# The request:
Can you retype the material, beginning at the line that has "1320x565 pixels. Task: Click" and stopping after the line that has "pyautogui.click(x=401, y=409)", leaving out the pictures?

# Material provided:

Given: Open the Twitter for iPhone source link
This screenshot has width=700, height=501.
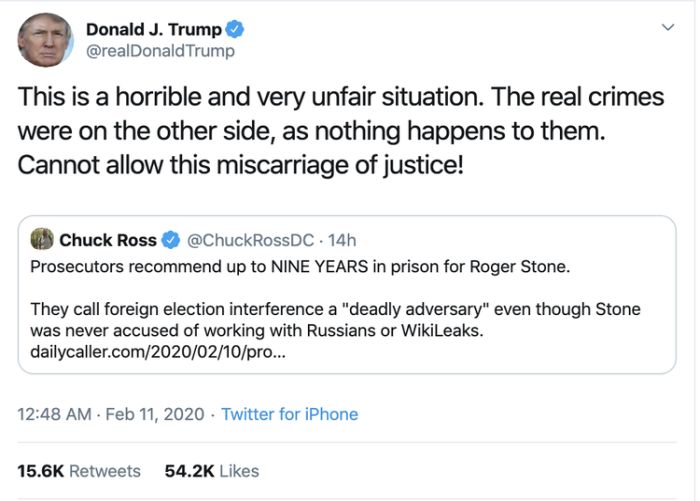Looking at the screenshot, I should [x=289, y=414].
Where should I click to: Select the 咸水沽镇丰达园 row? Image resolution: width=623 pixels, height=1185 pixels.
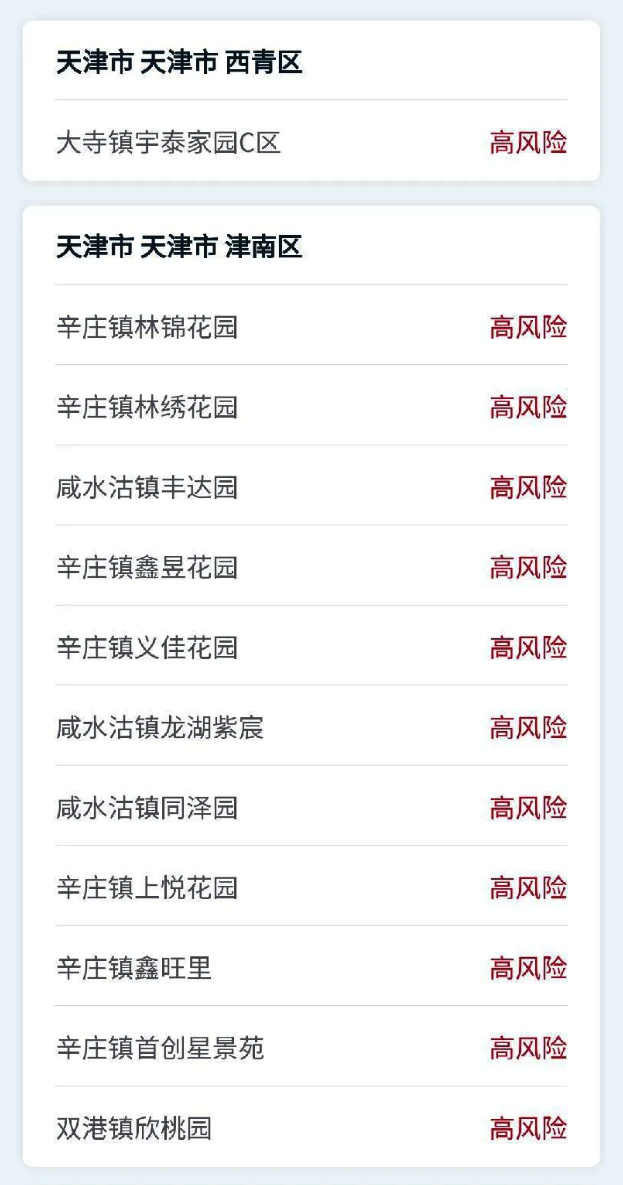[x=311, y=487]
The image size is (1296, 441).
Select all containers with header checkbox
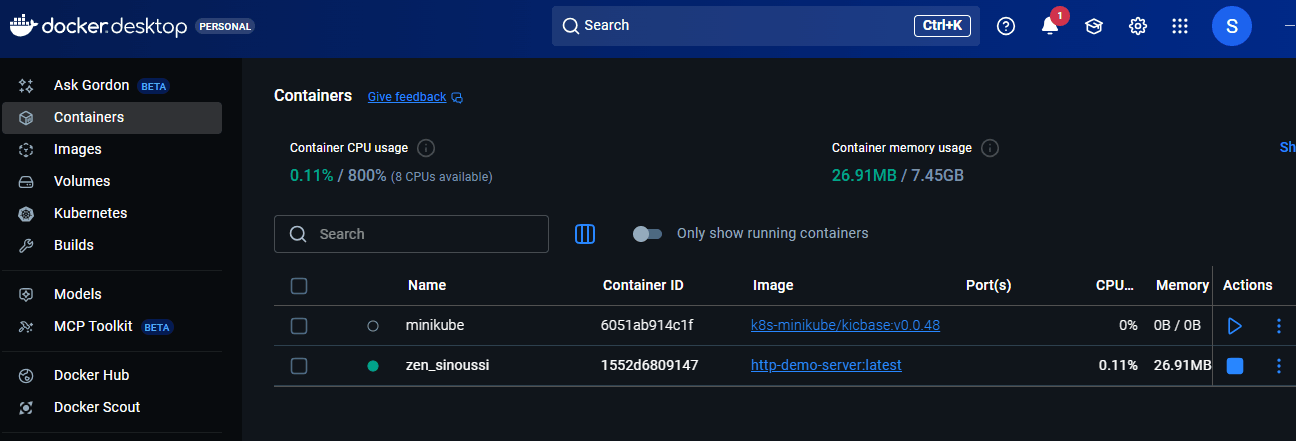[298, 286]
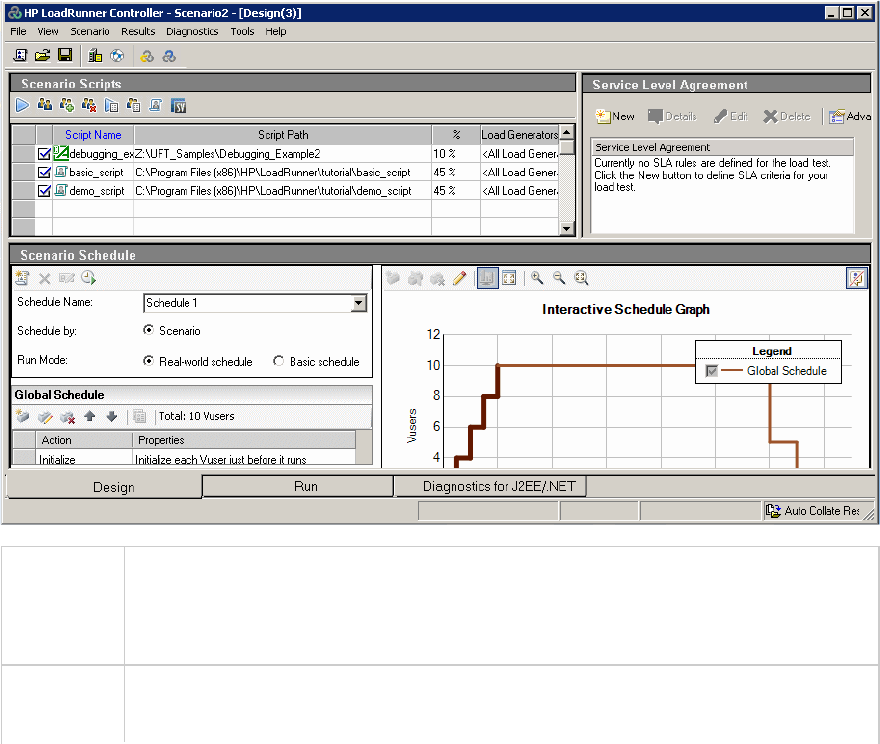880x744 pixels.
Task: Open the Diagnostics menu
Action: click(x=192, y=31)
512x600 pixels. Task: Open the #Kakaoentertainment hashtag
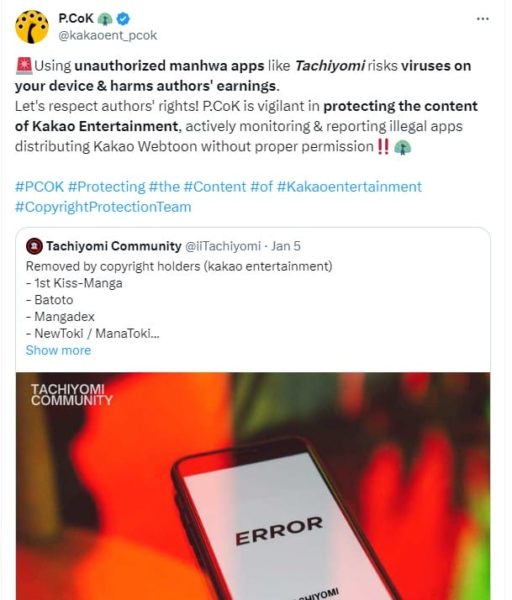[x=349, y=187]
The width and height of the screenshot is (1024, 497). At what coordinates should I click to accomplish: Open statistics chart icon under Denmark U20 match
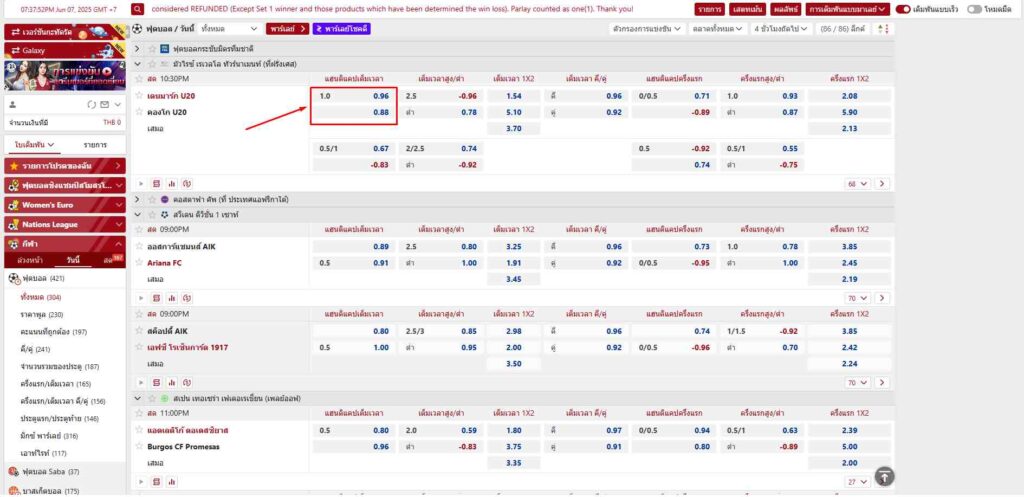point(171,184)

---

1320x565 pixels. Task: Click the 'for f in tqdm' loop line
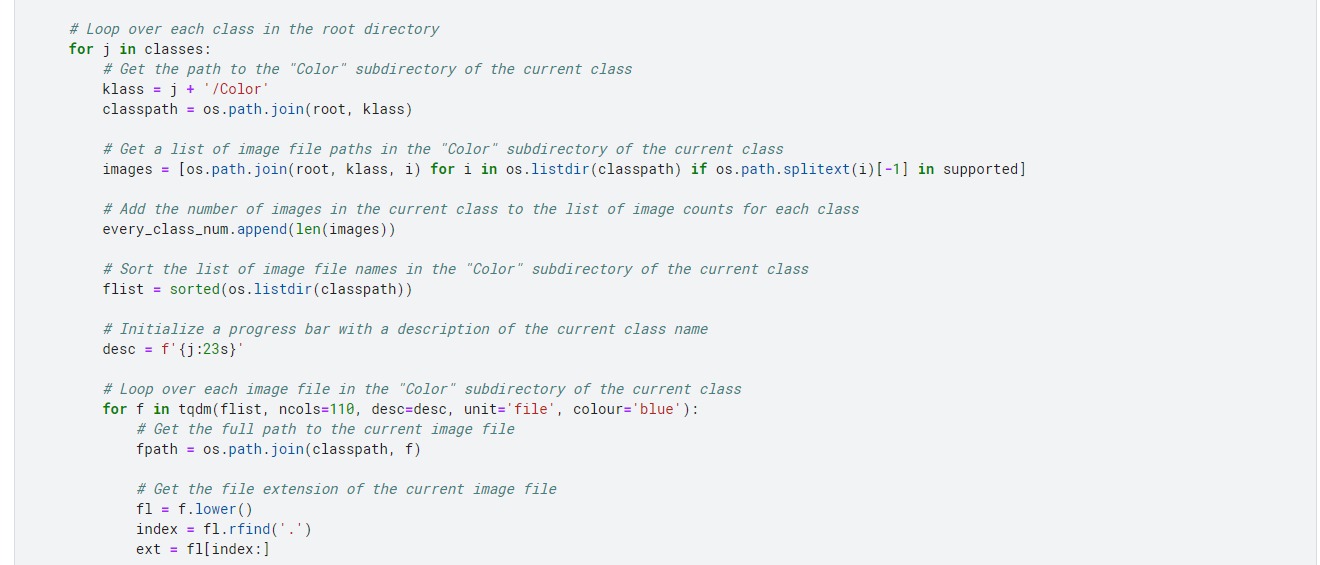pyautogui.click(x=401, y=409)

# The completed task:
1320x565 pixels. Task: Click the 'for f in tqdm' loop line
pyautogui.click(x=401, y=409)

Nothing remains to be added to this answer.